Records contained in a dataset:
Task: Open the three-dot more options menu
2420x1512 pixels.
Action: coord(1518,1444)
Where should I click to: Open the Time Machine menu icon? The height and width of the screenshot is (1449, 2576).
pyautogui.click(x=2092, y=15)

About this exercise>
Reproduce the line that contains "Where should I" and each line after it through the last line of the entries above, exactly; leave out all earlier lines.

Solution to this problem>
Where should I click to: Open the Time Machine menu icon? The height and width of the screenshot is (1449, 2576).
pyautogui.click(x=2092, y=15)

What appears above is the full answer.